_TASK BRIEF:_
Gather up every line from the entries below that uses the word "image".

_DATASET RECORDS:_
<<<<

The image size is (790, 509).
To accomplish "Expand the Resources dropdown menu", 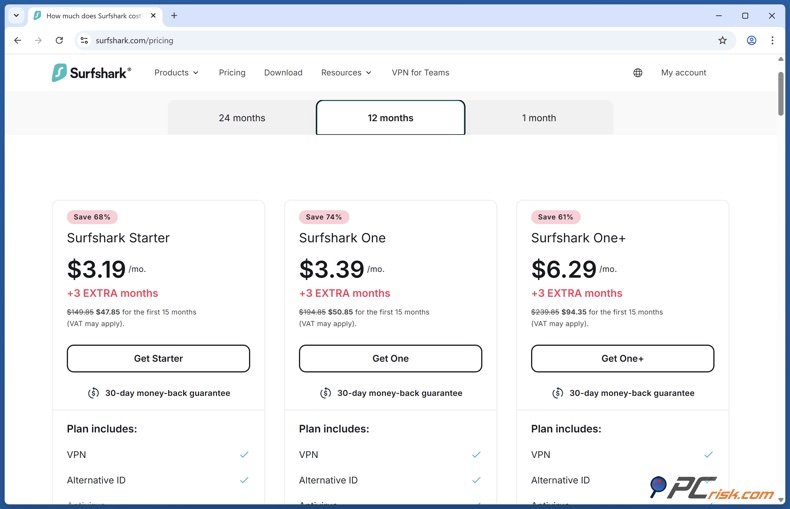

>>>>
<<<<

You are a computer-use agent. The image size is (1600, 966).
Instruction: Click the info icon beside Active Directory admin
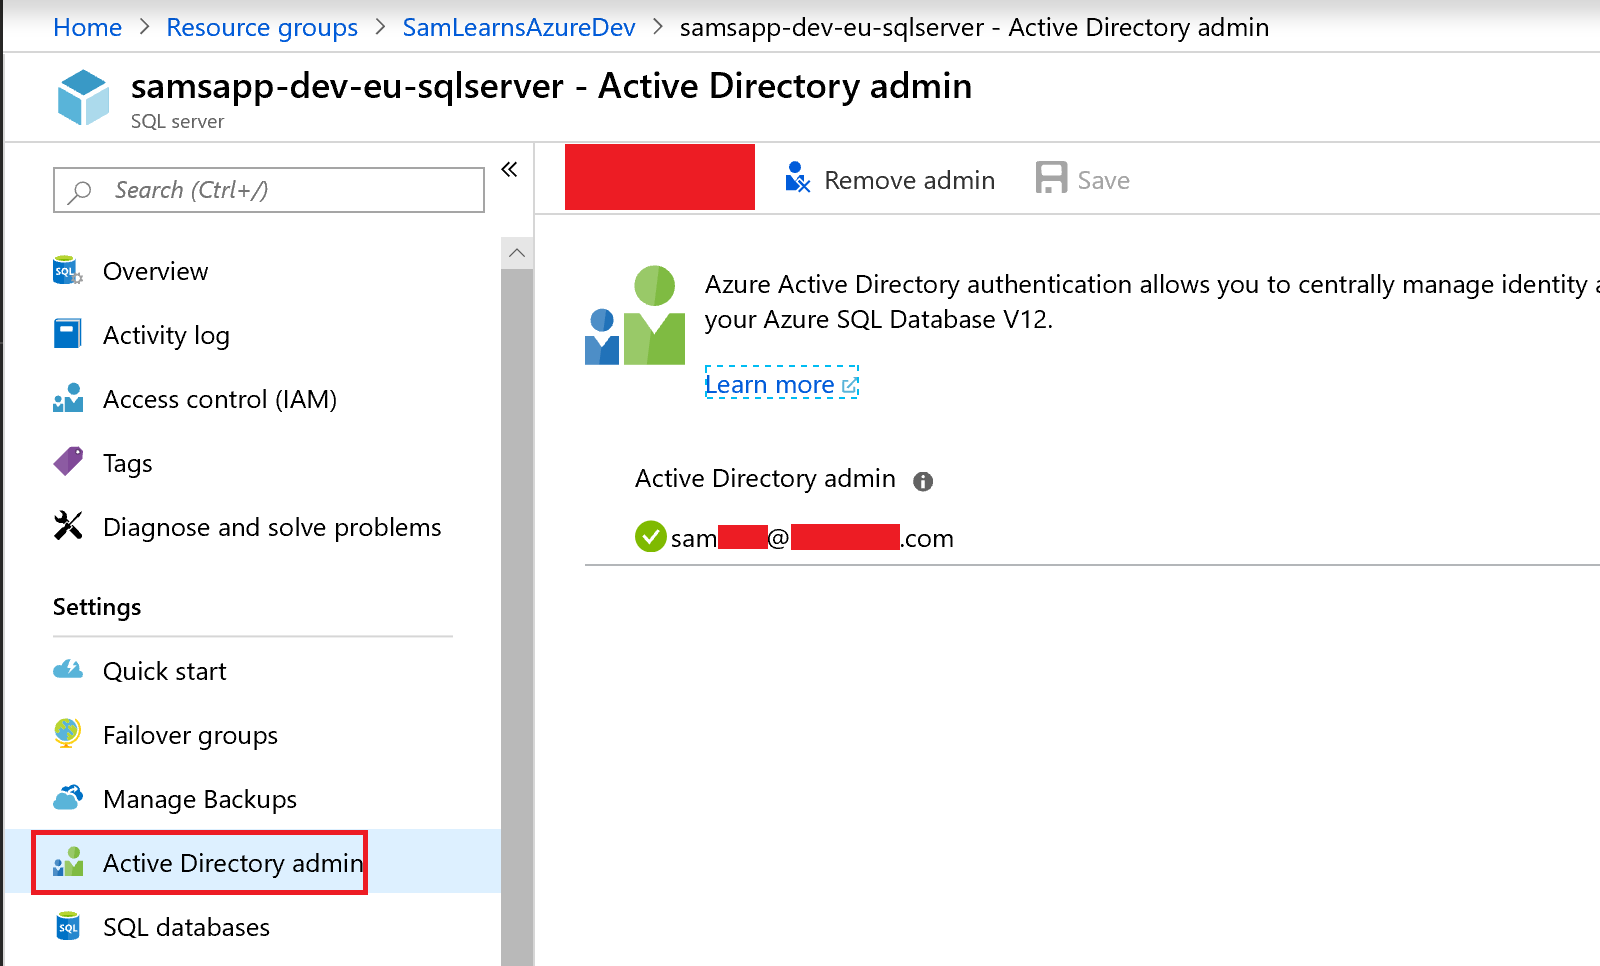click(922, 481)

>>>>

_SOLUTION TO THIS PROBLEM:_
The image size is (790, 509).
You are a computer-use agent. The image size is (1600, 966).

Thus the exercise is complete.